Moochers, Buyers and Thieves

I've been thinking about this whole "they stole wealth from the third world" idea lately. Then I ran across this piece from George Gilder on National Review. George talks about how ideas and mental disciplines are as big of a part of production as are the raw materials... bigger actually.

It made me think about Saudi Arabia. The nationalists and the anti-colonialists decry the fact that the US, et al, are stealing the oil from the Saudis. The Saudi royal family and many other hangers-on in the kingdom are rich beyond imagination because we are paying them $85-$110 per barrel for something that costs them $5 to produce. Theft? Yes... but in the other direction.

I say that in jest, because in a non-coerced economy, we, the consumers, pay the producers what we think the value is and not a penny more. This is where we are with oil prices, right?

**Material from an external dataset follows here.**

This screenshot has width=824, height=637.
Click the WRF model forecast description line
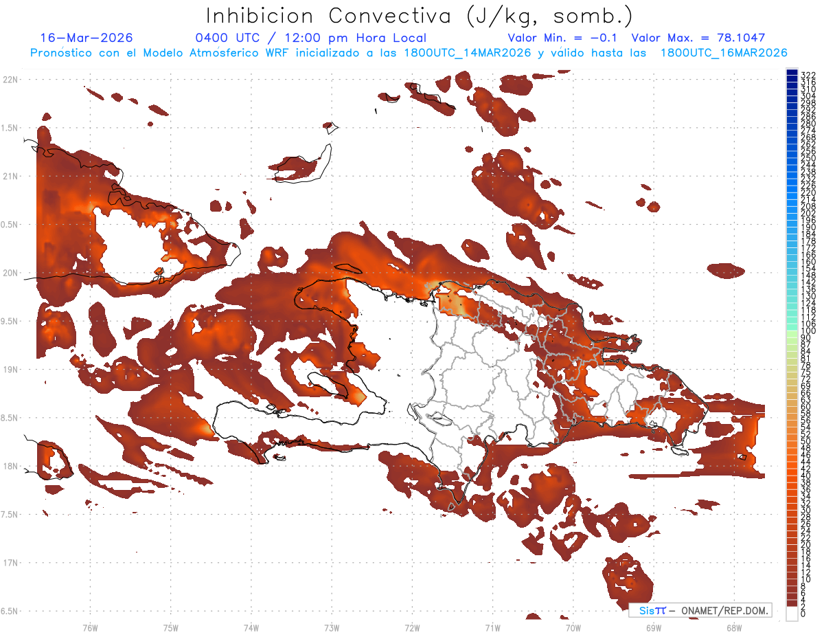[409, 53]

Back to the point of this post. How many cars, trucks, airplanes, plastics, fertilizer, cosmetics and on and on did the Arabs invent which would demand production of oil? Near as I can tell, ZERO. They just happened to control an inhospitable expanse of land that quite honestly, no one really wanted. Then Aramco came in in the 1930's and drilled for oil. They found it, they pumped it out, they transported it to the coast, they built the shipping terminals and they exported it, they refined it and then the sold it. The Saudis got to keep some of the money, but not very much and they still got rich.

Money is the reward for providing value. Ask yourself, what was the value-add from the Saudis except that they had pitched their tent and parked their camels in a good spot. The West did all of the work developing a market for the oil and the technology to extract it. Left to their own devices, the Saudis would be in the same situation as Chad right about now.

Don't get me wrong. I am not suggesting that they may not have been wronged. Did the Spanish totally screw the South American Indians in the 1500s and 1600s? Yep. Did we have our way with the Central Americans and the banana plantations? Sure, but that was then and this is now.

That genie is out of the bottle and all anyone can do about it now is whine about it.

This world has so many challenges ahead of us, that looking back for anything except the osmosis of experience is a total waste of time.

Everyone has a mind and most of us know how to put ours to good use. The Internet is the Great Equalizer in that just about anyone (except maybe the North Koreans) can get on and start producing.

Raw materials are nothing more than the bottom of the inverted pyramid of production. Yes, we need the materials, but our minds are what will make something useful and profitable of them. Take that away and all you are left with is dirt, sand and goo.